Yes the double negative to enable combining the small files is a bit on the
confusing side.  I think that the SeqFileTableSource combining small files
by default is an oversight versus intentional.

On Mon, Apr 17, 2017 at 8:43 PM, Nithin Asokan <an...@gmail.com> wrote:

> I think we noticed this around SeqFileTableSource. It almost seems like
> the table source didn't explicitly sets those configs; and the
> CrunchInputFormat expects it to be set to *false *to enable combine
> files.
>
> https://github.com/apache/crunch/blob/apache-crunch-0.
> 15.0/crunch-core/src/main/java/org/apache/crunch/io/seq/
> SeqFileTableSource.java#L38-L48
> https://github.com/apache/crunch/blob/apache-crunch-0.
> 15.0/crunch-core/src/main/java/org/apache/crunch/impl/
> mr/run/CrunchInputFormat.java#L55-L57
>
> I believe Avro table source is working fine since it's an extension of the
> AvroFileSource; however SeqFileTableSource doesn't follow the same pattern;
> It is an extension of FileTableSourceImpl. And I wonder if it's part of the
> problem.
>
> Thanks,
> Nithin
>
>
> On Mon, Apr 17, 2017 at 8:25 PM Micah Whitacre <mk...@gmail.com>
> wrote:
>
>> It might have been me:
>> https://issues.apache.org/jira/browse/CRUNCH-331
>>
>> Also can you clarify where you see it being set to true?  In the current
>> stream of code they are both set the same[1][2].
>>
>> [1] - https://github.com/apache/crunch/blob/
>> 047d8fd36773608a3d2cf6445881173e7d26377c/crunch-core/src/
>> main/java/org/apache/crunch/io/seq/SeqFileSource.java#L42
>> [2] - https://github.com/apache/crunch/blob/
>> 047d8fd36773608a3d2cf6445881173e7d26377c/crunch-core/src/
>> main/java/org/apache/crunch/io/avro/AvroFileSource.java#L44
>>
>>
>> On Mon, Apr 17, 2017 at 7:33 PM, Josh Wills <jo...@gmail.com> wrote:
>>
>>> +tomwhite
>>>
>>> I think Tom was the one who set this originally, but it might be my
>>> faulty memory. :/
>>>
>>> J
>>>
>>> On Mon, Apr 17, 2017 at 2:11 PM, Kodimala,Rajashekar <
>>> Rajashekar.Kodimala@cerner.com> wrote:
>>>
>>>> Hello Team,
>>>>
>>>>
>>>>
>>>> Recently we have observed that Crunch API by default disabling the
>>>> combine file flag in sequence files, but it is not disabling when input
>>>> files are avro files.
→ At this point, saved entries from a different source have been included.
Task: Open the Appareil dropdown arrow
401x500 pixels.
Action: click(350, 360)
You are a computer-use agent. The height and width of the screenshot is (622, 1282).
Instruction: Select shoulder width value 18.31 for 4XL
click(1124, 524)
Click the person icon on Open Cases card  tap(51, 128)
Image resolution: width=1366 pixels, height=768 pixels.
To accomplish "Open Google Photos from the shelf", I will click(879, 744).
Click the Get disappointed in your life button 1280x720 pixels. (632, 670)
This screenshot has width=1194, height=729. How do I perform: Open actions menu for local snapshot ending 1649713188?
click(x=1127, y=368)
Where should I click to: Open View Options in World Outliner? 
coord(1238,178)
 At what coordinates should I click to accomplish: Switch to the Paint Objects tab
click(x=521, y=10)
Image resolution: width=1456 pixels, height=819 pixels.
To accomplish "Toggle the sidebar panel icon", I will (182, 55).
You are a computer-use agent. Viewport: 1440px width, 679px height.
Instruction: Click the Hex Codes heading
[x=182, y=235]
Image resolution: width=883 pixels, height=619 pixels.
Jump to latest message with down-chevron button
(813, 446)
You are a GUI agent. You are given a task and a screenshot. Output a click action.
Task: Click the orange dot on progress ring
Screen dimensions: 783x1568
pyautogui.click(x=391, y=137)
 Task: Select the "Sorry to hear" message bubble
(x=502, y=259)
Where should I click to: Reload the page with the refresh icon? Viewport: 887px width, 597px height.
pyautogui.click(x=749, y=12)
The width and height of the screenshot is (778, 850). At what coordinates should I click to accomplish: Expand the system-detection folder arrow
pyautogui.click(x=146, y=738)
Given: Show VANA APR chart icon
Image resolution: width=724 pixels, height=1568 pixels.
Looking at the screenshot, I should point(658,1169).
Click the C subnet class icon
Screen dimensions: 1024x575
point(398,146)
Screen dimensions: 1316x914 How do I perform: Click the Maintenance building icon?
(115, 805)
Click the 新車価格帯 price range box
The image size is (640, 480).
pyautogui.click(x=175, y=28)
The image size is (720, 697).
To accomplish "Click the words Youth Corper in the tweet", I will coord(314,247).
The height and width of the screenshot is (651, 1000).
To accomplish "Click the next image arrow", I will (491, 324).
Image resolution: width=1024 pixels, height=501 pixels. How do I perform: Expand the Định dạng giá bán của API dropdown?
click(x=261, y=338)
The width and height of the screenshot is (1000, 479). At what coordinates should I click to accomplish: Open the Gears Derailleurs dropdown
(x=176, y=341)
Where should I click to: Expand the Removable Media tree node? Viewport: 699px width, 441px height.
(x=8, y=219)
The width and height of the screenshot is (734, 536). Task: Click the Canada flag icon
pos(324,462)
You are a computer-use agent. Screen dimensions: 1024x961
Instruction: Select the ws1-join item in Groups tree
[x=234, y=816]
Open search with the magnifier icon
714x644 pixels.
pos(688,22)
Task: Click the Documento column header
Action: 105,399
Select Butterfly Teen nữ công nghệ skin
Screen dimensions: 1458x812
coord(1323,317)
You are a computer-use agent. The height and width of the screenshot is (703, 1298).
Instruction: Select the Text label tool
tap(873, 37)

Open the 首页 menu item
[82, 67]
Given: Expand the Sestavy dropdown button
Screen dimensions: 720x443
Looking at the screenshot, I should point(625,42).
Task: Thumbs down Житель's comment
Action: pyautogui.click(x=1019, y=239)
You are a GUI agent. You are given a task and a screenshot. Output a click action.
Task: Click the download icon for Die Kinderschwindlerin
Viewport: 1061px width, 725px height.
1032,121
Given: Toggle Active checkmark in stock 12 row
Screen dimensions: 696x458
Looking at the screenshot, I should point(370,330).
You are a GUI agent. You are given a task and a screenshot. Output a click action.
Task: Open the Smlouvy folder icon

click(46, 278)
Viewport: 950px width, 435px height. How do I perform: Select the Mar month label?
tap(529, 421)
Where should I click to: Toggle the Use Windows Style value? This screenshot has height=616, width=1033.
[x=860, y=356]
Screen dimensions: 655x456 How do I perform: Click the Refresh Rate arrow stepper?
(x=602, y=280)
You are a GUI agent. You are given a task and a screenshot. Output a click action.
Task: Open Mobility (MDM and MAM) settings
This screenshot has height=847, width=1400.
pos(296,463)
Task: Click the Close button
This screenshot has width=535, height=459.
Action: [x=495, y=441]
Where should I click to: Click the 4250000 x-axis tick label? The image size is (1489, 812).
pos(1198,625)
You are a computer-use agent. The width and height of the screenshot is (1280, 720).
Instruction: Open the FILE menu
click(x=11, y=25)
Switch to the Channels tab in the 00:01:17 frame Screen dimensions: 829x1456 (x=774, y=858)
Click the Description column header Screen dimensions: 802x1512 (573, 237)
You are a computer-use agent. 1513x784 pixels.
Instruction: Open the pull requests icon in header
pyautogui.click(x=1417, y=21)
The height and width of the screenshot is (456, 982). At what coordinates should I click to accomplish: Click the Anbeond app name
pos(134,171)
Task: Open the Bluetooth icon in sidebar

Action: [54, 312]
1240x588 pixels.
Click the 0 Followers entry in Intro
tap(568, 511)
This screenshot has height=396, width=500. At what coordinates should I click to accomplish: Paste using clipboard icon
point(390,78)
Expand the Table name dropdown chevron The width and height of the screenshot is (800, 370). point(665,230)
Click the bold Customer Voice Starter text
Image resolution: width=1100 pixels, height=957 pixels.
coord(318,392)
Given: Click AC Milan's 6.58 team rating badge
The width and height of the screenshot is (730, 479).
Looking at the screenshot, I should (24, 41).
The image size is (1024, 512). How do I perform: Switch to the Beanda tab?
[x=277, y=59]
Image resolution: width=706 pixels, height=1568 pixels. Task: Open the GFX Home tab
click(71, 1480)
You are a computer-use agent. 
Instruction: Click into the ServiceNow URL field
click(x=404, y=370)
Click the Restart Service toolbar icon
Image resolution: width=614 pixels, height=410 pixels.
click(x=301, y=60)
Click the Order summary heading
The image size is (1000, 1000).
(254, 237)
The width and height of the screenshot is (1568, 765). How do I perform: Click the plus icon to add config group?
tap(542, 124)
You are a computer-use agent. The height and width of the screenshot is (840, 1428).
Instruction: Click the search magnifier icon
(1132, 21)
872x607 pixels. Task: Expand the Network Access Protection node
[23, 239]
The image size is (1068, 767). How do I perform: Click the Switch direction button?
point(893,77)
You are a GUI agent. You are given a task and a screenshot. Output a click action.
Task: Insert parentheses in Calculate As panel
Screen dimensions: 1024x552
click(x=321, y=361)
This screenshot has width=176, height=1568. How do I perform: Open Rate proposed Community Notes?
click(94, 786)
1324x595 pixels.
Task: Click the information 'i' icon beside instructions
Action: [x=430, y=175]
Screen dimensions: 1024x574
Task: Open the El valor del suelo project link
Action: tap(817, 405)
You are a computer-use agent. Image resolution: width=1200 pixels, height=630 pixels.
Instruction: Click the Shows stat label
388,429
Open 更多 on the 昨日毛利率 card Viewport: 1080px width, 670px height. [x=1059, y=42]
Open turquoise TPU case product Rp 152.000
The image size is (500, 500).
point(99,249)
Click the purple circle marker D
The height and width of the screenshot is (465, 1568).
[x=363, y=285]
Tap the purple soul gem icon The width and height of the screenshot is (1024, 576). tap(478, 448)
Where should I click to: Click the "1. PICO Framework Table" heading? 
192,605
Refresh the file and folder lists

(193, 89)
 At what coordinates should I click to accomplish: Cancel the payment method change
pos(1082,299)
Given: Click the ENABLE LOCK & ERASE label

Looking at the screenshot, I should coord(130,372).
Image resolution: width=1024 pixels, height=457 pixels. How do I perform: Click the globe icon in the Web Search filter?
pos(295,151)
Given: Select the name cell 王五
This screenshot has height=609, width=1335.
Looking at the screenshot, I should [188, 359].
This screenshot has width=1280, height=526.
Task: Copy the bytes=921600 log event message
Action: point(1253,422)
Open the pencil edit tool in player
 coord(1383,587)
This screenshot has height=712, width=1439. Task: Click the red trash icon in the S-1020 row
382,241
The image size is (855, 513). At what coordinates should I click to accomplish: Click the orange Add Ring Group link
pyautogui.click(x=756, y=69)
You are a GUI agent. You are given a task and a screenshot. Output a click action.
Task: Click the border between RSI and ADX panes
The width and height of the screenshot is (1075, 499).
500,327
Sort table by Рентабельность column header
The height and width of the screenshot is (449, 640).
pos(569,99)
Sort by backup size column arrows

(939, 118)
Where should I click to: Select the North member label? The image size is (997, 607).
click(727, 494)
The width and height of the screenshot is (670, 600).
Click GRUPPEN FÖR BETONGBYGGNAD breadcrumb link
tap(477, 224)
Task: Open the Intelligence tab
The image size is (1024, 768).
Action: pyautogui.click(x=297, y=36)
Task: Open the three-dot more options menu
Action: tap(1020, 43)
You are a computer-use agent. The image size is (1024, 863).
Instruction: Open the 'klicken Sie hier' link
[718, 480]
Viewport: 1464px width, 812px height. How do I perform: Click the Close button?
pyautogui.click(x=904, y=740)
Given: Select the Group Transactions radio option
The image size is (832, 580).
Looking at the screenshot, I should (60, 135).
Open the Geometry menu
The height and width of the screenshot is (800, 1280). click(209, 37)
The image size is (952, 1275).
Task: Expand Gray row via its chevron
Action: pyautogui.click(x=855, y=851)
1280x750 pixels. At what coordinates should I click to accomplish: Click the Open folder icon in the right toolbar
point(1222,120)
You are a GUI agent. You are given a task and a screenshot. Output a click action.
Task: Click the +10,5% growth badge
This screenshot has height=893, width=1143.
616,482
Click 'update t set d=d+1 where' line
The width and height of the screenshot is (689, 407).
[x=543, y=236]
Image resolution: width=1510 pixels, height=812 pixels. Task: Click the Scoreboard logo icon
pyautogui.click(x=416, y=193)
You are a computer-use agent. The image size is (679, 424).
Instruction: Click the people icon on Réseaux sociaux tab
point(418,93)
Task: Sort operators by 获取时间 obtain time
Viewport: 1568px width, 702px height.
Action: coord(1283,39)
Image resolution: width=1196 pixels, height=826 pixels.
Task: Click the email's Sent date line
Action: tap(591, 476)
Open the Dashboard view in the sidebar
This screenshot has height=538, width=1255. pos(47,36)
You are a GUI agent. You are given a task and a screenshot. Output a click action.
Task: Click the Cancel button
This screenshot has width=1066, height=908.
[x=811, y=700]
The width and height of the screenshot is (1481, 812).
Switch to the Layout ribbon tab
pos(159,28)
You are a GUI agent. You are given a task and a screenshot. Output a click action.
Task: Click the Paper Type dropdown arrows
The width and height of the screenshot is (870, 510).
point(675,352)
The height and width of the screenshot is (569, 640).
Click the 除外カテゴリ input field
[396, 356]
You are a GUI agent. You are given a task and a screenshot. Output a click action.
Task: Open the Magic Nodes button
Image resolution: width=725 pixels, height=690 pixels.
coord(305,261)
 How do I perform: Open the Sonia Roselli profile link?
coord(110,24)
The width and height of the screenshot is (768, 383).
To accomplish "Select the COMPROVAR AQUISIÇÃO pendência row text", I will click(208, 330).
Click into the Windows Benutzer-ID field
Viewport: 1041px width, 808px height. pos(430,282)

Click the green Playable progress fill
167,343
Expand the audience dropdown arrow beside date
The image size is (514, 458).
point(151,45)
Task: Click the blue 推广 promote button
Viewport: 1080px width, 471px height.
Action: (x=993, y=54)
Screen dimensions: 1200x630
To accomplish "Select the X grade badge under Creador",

Is their any specific reason for why combine file for
>>>> sequence files is disabled by default.
>>>>
>>>>
>>>>
>>>> seqFileSource.inputConf(RuntimeParameters.DISABLE_COMBINE_FILE,
>>>> "true");
>>>>
>>>>
>>>>
>>>> Thanks
>>>>
>>>> --
>>>>
>>>> *Rajashekar Kodimala*
>>>>
>>>> Software Engineer, Population Health Dev
>>>>
>>>> Rajashekar.Kodimala@cerner.com
>>>>
>>>> www.cerner.com
>>>>
>>>>
>>>>
>>>>
>>>> CONFIDENTIALITY NOTICE This message and any included attachments are
>>>> from Cerner Corporation and are intended only for the addressee. The
>>>> information contained in this message is confidential and may constitute
>>>> inside or non-public information under international, federal, or state
>>>> securities laws. Unauthorized forwarding, printing, copying, distribution,
>>>> or use of such information is strictly prohibited and may be unlawful. If
>>>> you are not the addressee, please promptly delete this message and notify
>>>> the sender of the delivery error by e-mail or you may call Cerner's
>>>> corporate offices in Kansas City, Missouri, U.S.A at (+1) (816)221-1024
>>>> <(816)%20221-1024>.
>>>>
>>>
>>>
>>

Re: Regarding Combine File Flag for Sequence Files

Posted by Nithin Asokan <an...@gmail.com>.
I think we noticed this around SeqFileTableSource. It almost seems like the
table source didn't explicitly sets those configs; and the
CrunchInputFormat expects it to be set to *false *to enable combine files.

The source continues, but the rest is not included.